Son retour a été scruté et forcément remarqué au sein de l’équipe de France durant cette semaine internationale. Allison Pineau a endossé de nouveau la tunique bleue après son absence pour blessure lors du dernier Euro. Avec la ferme intention de faire sa place dans l’optique des JO de l’été à venir.

Tu as renoué avec l’équipe de France à l’occasion de ce dernier rassemblement. Comment cela s’est passé pour toi ?
C’était une bonne semaine de travail, cela nous a permis de reposer les bases et débriefer un peu sur l’Euro. Je n’y étais pas mais j’avais eu des échos et gardé le contact. Nous avons reparlé des points qu’il fallait améliorer et certaines choses qu’il fallait peut-être changer. Je parle bien sûr du chantier offensif, au travers d’une semaine quand même dense avec deux matches contre le Danemark. Nous avons sans doute un peu marqué le pas samedi sur la seconde période, il y a eu du déchet, mais nous avons fait preuve de caractère pour aller chercher cette seconde victoire, car c’était aussi important pour nous.

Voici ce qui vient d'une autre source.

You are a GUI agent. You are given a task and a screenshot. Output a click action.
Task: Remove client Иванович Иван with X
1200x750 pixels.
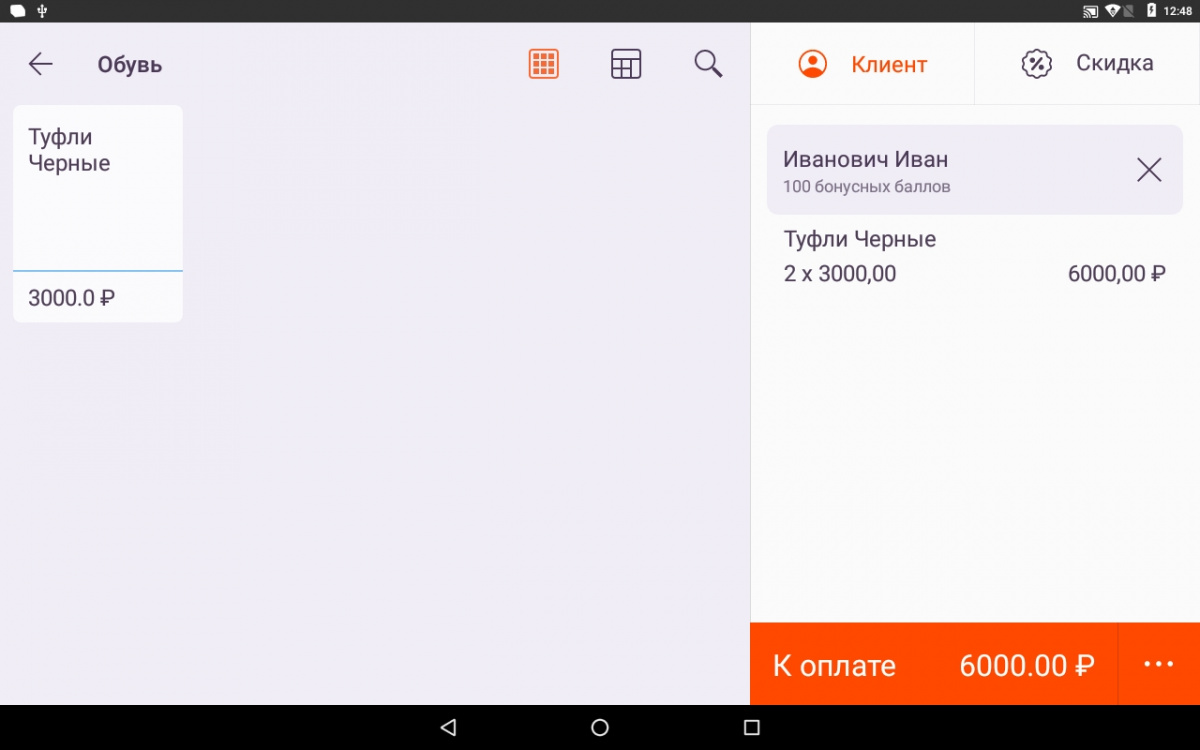pos(1149,170)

Dans quel état d’esprit étais-tu après cette absence de quelques mois ?
Je n’avais pas d’appréhension particulière et plutôt un grand plaisir à retrouver ce groupe dont j’ai vécu par procuration sa belle épopée de décembre. De mon côté, je suis repartie de plus belle en 2021 avec mon club de Podgorica au Monténégro. J’ai retrouvé la même équipe, avec juste une médaille de plus autour du cou. J’étais contente de retrouver les filles et l’atmosphère de cette sélection, et me relancer tout simplement dans ce groupe.

À ce propos justement, comment Olivier t’a présenté ses attentes vis-à-vis de toi ? Tu as conscience d’être attendu dans ton rendement offensif désormais ?
Oui j’en ai pleinement conscience, du fait aussi de ma saison et mon rôle avec Buducnost en Ligue des champions. Je me sens bien, je me suis détachée de certaines choses, et cela me permet d’entrevoir de nouvelles perspectives. Je sais que je suis attendue dans ce secteur-là et ce que j’ai à faire. Ce n’est pas que je n’ai plus besoin de faire mes preuves en défense, mais Olivier connaît ma polyvalence, mes aptitudes et mon expérience dans ce domaine. Il veut donc que j’apporte de nouvelles choses vers l’avant et que je me montre différemment.

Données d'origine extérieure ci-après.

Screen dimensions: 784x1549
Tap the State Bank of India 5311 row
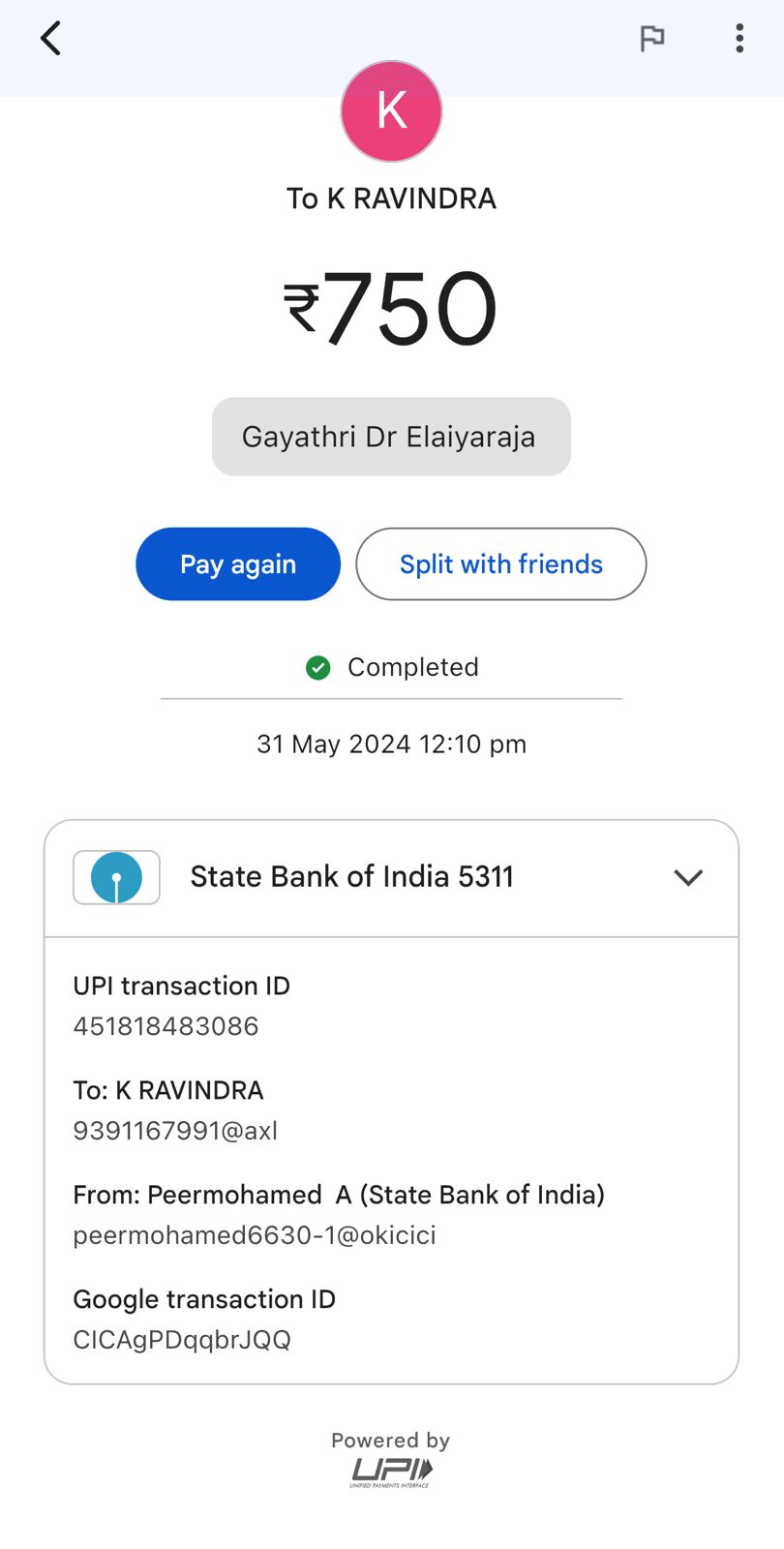(352, 877)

Est-ce que c’est facile pour toi de changer un peu de registre en quelque sorte à ce stade de ta carrière ?
Non, ce n’est pas simple de changer son jeu et je pense que la vérité se trouve entre les deux finalement. J’ai 32 ans et je ne vais pas révolutionner ma manière de jouer aujourd’hui. Le plus important est de réussir à mettre mes qualités au service du groupe. Je ne me projette pas à 10 000 à l’heure comme les jeunes, il faut que j’en fasse une force sur les différents temps d’attaque. C’est là que je dois faire la différence avec mon vécu et mes caractéristiques, entre stabilité et changement de rythme. Au gré de la confiance accumulée cette saison au quotidien, je pense avoir connu un déclic, mieux comprendre les attentes et comment je devais moi amener ces choses-là.

Est-ce que l’on ne te demande pas finalement d’être plus dans la transition que dans la finition ?
Oui sans doute. J’ai forcément un regard et des responsabilités différentes par rapport à avant. Mais c’est aussi un peu le piège, car je dois être proactive avant tout sur le terrain. Je dois trouver le juste milieu entre les moments où je vais poser le jeu et ceux où je vais accélérer sans monopoliser le ballon. Je dois faire la part des choses entre le rôle qui m’incombe en club et ce dont l’équipe de France a besoin de moi. Ce qui est sûr, c’est ce que ce passage au Monténégro m’a totalement relancée mentalement. Et que j’ai envie d’arriver en pleine possession de mes moyens en cette fin de saison. Contrairement à 2012 et 2016 par exemple.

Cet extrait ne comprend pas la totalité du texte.